======== Extract provided ========
Walden, Kinzinger Prep FCC Reform Bill
According to a copy of draft FCC reform legislation from House Communications Subcommittee chairman Greg Walden (R-Ore.) and subcommittee member Rep. Adam Kinzinger (R-Ill.), House Republicans will again try to force the FCC to justify new regs and speed up its decision making. It would also decentralize power over the FCC agenda.
The Federal Communications Commission Process Reform Act of 2013, which closely mirrors legislation that failed to pass both Houses in the last session, would require the FCC to provide at least 60 days of comment on any proposed rulemaking. It also would require that the rulemaking be rooted in a prior notice of rulemaking or notice of inquiry, petition for rulemaking, be at the direction of the courts, or alternately provide some reason why an initial inquiry was not necessary or that the new rule or amendment would not impose additional burdens on the industry of the consumer. The bill would also establish deadlines for commission action and requirements for reporting to Congress.
======== Provided data ========
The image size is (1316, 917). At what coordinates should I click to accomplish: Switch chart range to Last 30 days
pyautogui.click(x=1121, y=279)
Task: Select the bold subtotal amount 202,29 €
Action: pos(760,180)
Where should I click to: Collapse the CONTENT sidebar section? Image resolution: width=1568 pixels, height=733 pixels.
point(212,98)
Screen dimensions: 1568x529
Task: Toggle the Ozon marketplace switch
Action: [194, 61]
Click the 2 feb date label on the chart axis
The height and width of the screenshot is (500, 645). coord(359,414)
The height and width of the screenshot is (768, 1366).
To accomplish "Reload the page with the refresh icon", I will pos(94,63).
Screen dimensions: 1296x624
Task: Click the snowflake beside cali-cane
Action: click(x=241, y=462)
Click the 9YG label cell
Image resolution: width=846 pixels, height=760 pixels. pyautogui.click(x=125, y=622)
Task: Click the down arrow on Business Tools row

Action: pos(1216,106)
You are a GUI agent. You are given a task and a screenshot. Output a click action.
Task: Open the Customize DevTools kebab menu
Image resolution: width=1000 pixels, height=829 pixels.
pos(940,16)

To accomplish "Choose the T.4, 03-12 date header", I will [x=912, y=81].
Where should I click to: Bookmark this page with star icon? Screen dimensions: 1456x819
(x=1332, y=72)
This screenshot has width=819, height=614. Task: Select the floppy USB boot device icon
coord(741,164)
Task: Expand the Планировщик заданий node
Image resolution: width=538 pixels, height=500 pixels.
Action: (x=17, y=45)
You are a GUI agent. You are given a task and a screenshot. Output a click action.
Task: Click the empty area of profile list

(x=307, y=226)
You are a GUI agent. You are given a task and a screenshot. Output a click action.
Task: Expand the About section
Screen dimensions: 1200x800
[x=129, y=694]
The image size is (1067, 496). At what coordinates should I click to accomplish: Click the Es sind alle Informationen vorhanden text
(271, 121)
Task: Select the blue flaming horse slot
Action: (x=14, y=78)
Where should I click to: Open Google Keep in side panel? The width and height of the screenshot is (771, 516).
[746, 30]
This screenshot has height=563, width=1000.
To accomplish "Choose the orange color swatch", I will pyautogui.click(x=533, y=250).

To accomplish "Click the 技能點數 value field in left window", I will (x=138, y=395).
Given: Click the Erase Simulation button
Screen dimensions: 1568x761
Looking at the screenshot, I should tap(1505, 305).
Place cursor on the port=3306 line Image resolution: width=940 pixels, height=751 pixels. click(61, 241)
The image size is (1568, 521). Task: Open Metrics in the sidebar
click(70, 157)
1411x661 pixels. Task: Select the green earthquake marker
========
▸ **List of tasks**
A - According to the article on the FCC reform bill, how many days of comment would the 2013 act require the FCC to provide on any proposed rulemaking?
B - Please copy the article on the FCC reform bill word for word from "Walden, Kinzinger Prep" to "the FCC agenda.".
The material above comes from a separate source and is unrelated to the article on the FCC reform bill.

▸ **Full solutions**
A - At least 60 days.

B -
Walden, Kinzinger Prep FCC Reform Bill
According to a copy of draft FCC reform legislation from House Communications Subcommittee chairman Greg Walden (R-Ore.) and subcommittee member Rep. Adam Kinzinger (R-Ill.), House Republicans will again try to force the FCC to justify new regs and speed up its decision making. It would also decentralize power over the FCC agenda.